Nadine Morano avait annoncé qu’elle serait candidate à la primaire pour le choix du candidat à la présidentielle du parti « les Républicains », ex-UMP, aujourd’hui dirigé à nouveau par Sarkozy. Ce dernier, qui veut aussi briguer les suffrages de la primaire, n’a pas aimé ses propos et l’a renié sur le champ malgré le fait qu’elle avait été l’une de ses plus grandes supportrices durant la traversée du désert qu’il a connue, suite à sa défaite aux mains de François Hollande. Dans un premier temps, il a demandé que l’investiture de la candidature de son parti pour Morano en vue des élections régionales pour le comté de Meurthe-et-Moselle soit retirée. Cela me semble une réaction exagérée.
Mais Sarkozy a été encore plus loin. Il a déclaré vouloir enlever le mot « race » de la constitution de la France. Le parti socialiste a emboité le pas pour se dire en accord avec cette proposition.

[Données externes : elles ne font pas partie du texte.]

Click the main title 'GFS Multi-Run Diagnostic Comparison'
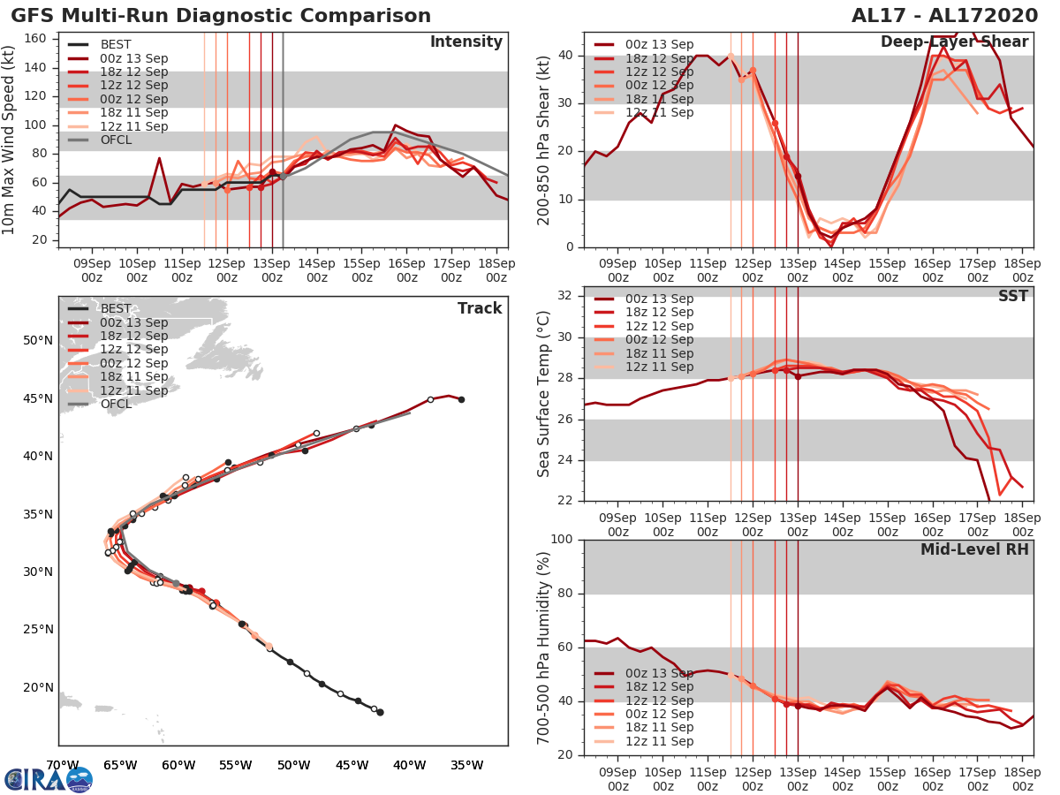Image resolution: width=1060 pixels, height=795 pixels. (x=221, y=16)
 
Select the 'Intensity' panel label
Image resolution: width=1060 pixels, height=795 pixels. (x=466, y=42)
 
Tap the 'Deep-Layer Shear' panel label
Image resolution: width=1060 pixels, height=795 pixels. (x=954, y=42)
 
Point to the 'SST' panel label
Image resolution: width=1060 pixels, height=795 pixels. (x=1012, y=296)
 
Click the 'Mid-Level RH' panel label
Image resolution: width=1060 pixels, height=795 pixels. (x=974, y=549)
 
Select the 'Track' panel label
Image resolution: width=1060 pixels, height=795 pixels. (x=480, y=308)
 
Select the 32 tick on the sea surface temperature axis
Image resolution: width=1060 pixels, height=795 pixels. (x=566, y=295)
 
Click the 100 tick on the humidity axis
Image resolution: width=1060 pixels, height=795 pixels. (x=562, y=539)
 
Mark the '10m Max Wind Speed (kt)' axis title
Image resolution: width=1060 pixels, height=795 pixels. (x=11, y=141)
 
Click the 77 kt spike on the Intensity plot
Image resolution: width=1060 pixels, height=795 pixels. (x=159, y=159)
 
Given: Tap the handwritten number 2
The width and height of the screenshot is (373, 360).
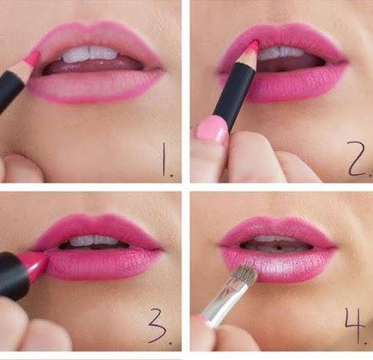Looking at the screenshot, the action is (x=359, y=159).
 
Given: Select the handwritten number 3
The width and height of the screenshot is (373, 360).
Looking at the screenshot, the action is (x=159, y=327).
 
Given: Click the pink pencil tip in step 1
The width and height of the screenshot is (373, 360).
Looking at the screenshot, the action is (x=33, y=58).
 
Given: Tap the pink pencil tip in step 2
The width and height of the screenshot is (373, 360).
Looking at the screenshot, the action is (x=254, y=46).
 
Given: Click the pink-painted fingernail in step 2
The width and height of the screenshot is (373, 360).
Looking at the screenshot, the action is (x=212, y=128).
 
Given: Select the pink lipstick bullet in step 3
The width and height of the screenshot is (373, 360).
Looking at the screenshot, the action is (x=35, y=265).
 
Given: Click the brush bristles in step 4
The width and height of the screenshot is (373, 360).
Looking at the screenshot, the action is (x=246, y=275).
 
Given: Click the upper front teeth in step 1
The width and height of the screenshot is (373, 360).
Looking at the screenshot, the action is (x=90, y=53).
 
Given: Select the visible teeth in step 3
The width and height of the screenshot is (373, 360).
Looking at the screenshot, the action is (x=94, y=241).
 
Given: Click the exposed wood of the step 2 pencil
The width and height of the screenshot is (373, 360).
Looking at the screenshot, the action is (x=247, y=57).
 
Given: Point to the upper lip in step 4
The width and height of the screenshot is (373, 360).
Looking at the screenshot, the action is (x=278, y=229).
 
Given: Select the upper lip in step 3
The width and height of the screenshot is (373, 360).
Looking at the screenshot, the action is (x=95, y=229).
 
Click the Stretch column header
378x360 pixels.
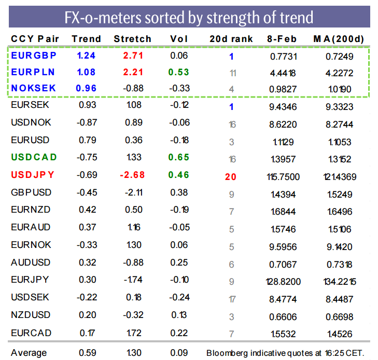[132, 39]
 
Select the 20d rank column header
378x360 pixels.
[231, 39]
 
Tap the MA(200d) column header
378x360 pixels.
[339, 39]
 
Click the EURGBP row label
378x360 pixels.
[34, 56]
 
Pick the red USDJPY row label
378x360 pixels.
[33, 175]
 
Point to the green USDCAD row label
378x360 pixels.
[34, 157]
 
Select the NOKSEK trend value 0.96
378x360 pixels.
[86, 88]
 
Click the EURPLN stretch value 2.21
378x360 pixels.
[133, 72]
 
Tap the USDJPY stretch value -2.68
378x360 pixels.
[132, 175]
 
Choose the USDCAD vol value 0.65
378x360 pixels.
[179, 157]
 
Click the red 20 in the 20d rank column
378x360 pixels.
[230, 177]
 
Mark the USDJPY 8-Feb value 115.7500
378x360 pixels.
[283, 177]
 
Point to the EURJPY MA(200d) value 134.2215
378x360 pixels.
[340, 282]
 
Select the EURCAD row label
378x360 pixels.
[31, 333]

En fait, ils reconnaissent la proposition de loi adoptée le 16 mai 2013 par l’Assemblée nationale française visant à supprimer le terme « race » de la législation française et à modifier la constitution qui mentionne l'égalité de tous devant la loi, « sans distinction d'origine, de race ou de religion ».
Alors quel mot employé ? Population, ethnie, espèce, sous-espèce, famille, genres… ou est-ce que le mot « origine » couvre tout ?

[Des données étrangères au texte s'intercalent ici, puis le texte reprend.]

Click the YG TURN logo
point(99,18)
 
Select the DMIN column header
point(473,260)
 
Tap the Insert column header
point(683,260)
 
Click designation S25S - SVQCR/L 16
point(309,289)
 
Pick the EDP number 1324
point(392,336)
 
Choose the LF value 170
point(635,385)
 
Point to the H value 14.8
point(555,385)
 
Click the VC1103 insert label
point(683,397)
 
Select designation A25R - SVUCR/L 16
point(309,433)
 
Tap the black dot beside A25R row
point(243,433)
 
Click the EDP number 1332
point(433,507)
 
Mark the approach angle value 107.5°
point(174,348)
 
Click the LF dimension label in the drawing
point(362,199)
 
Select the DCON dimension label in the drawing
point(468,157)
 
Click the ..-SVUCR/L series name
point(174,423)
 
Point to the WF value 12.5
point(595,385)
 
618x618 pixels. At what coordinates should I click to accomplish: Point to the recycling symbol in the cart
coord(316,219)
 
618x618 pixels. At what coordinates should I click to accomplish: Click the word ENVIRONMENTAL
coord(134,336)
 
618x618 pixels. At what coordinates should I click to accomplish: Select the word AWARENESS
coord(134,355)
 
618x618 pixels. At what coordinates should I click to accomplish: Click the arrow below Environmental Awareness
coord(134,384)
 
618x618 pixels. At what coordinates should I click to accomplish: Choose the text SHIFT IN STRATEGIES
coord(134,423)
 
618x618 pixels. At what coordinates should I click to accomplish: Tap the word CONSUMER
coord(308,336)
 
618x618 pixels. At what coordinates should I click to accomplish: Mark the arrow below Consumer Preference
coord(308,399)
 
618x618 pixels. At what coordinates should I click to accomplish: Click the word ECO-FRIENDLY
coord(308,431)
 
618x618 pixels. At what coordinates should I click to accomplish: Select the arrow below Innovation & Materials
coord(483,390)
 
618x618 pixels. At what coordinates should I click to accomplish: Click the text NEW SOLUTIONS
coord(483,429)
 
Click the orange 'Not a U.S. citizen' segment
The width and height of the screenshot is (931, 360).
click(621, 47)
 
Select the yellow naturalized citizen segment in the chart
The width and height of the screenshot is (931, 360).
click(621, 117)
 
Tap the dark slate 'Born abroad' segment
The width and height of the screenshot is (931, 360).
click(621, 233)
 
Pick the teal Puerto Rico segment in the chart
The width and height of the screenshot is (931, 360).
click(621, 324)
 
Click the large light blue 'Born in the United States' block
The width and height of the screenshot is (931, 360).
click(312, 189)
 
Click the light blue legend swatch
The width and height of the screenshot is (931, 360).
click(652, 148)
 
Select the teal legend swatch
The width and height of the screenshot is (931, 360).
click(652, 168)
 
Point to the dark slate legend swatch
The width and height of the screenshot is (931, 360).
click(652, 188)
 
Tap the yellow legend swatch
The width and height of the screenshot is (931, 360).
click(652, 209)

Au Québec, on accepte de dire « race blanche », « race noire », « race jaune » ou « peaux-rouges » tout en oubliant les autres de couleurs métissées. Et, comme dans l'ensemble du Canada, on identifie, de plus en plus, l’origine ethnique. Ce qui signifie, en fait, que le Québécois ou le Néoquébécois non francophone est d’une « race » différente que celle de la majorité, même si sa famille est au pays depuis plusieurs décennies et qu’il soit né au Québec. C’est ainsi que l’on dit : « lui il est un anglais, un italien, un grec, un polonais, un irlandais, un algérien, un haïtien, un congolais.. ». En fait, le mot race est rarement utilisé. Mais on semble y faire allusion en créant une différence entre chaque individu sur la base des définitions mentionnées précédemment du mot « race ». Pour plusieurs, les vrais Québécois sont les francophones, surtout pour ceux qui espèrent la séparation du Québec de l’ensemble Canadien. Souventes fois, ces derniers dénigrent, même ouvertement, « les anglais » du West Island, le quartier particulièrement anglophone de Montréal. … De plus, lorsqu’ils disent « Nous les Québécois… on ressent qu’ils n’incluent pas toujours les autres dans ce « nous ».

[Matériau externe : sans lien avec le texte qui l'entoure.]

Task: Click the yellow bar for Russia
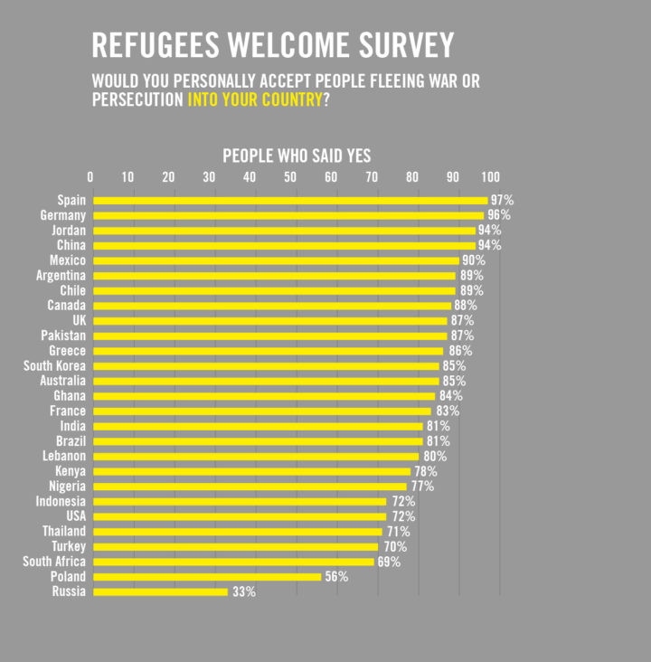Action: (x=160, y=591)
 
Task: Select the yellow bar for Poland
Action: (x=207, y=576)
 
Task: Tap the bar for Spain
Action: (x=290, y=200)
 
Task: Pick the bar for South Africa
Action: (x=233, y=562)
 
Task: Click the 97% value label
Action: (x=502, y=200)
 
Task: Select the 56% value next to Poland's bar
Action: (x=336, y=576)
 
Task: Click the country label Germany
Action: (x=63, y=215)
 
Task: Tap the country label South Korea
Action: (x=55, y=365)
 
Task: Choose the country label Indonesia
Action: (x=61, y=501)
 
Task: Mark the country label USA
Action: (x=76, y=516)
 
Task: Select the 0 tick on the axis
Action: (x=90, y=176)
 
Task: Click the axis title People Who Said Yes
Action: (x=297, y=156)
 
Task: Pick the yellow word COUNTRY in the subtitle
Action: (x=290, y=99)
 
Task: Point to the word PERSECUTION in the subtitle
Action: (x=137, y=99)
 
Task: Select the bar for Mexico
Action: (x=276, y=260)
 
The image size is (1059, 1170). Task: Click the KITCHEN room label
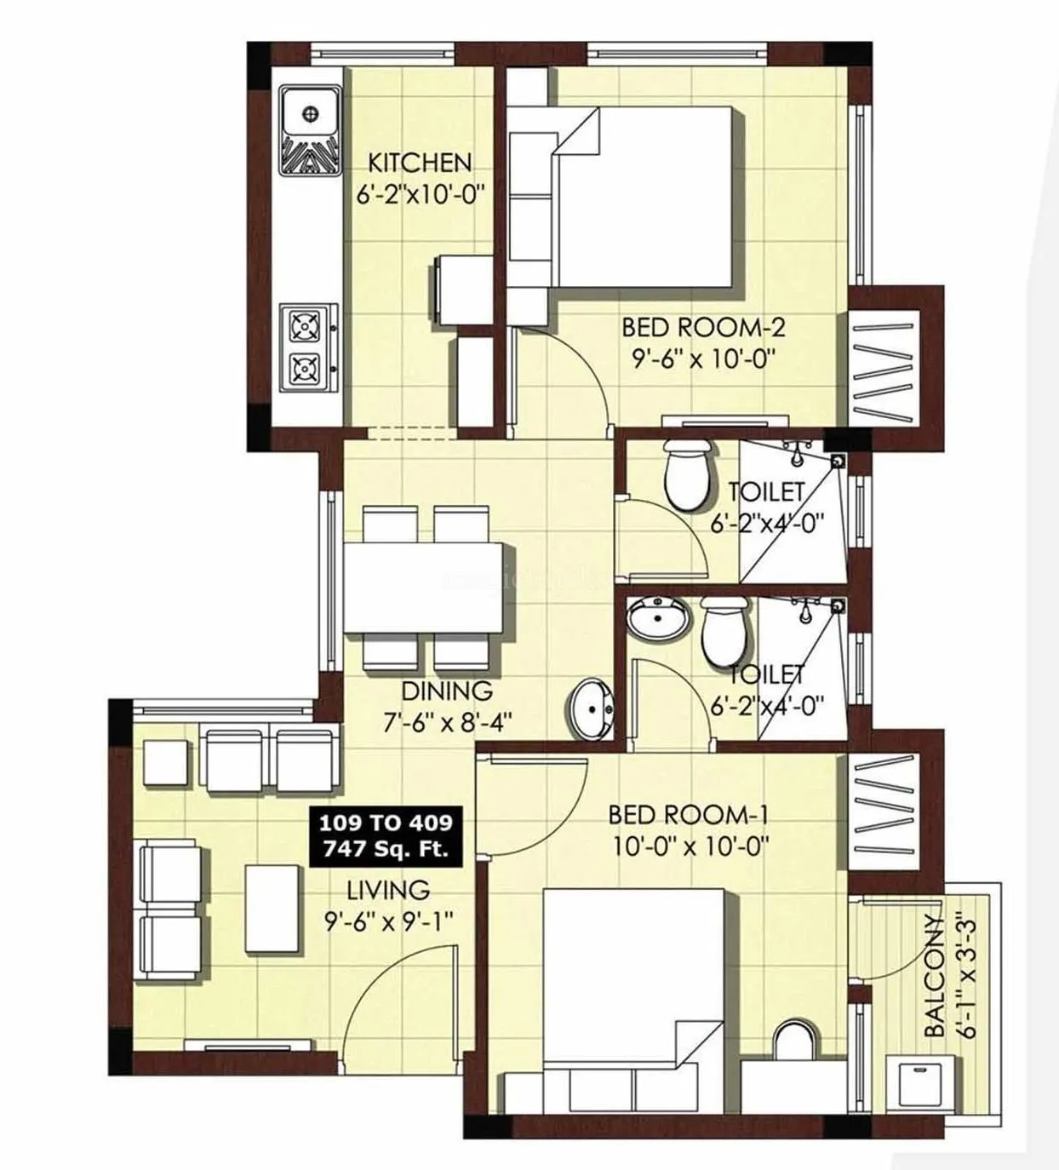click(419, 162)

Ce qui surprend dans ce débat en France est le préjudice du monde politique face au mot « race ». Il semble que l’idéal serait un monde sans race.
Le Français moyen ne s’exprime pas trop ouvertement sur ce sujet mais on sent que cela le touche car il réagit. On peut en juger par l’accroissement des rangs et de la popularité du parti du Front National, qui ne craint pas de parler de la défense de la race. Les hommes et femmes politiques des autres partis se montrent très sensibles à ce phénomène et s’inquiètent pour des raisons électorales ? On peut penser que Nadine Morano s’est exprimée comme elle l’a fait sur la place publique car elle craint la débandade de son parti de droite aux élections devant le FN qui gruge ses supporteurs et qu’elle voulait ainsi ramener au bercail plusieurs égarés.  
Mais, ce qui est plus important, ce sont les immigrés et migrants en sol de France depuis la guerre d’Algérie, particulièrement ceux des dernières années, qui s’inquiètent que leur pays d’adoption ne soit pas à la hauteur de sa devise « Liberté, Égalité, Fraternité », si le Front National gagne le pouvoir.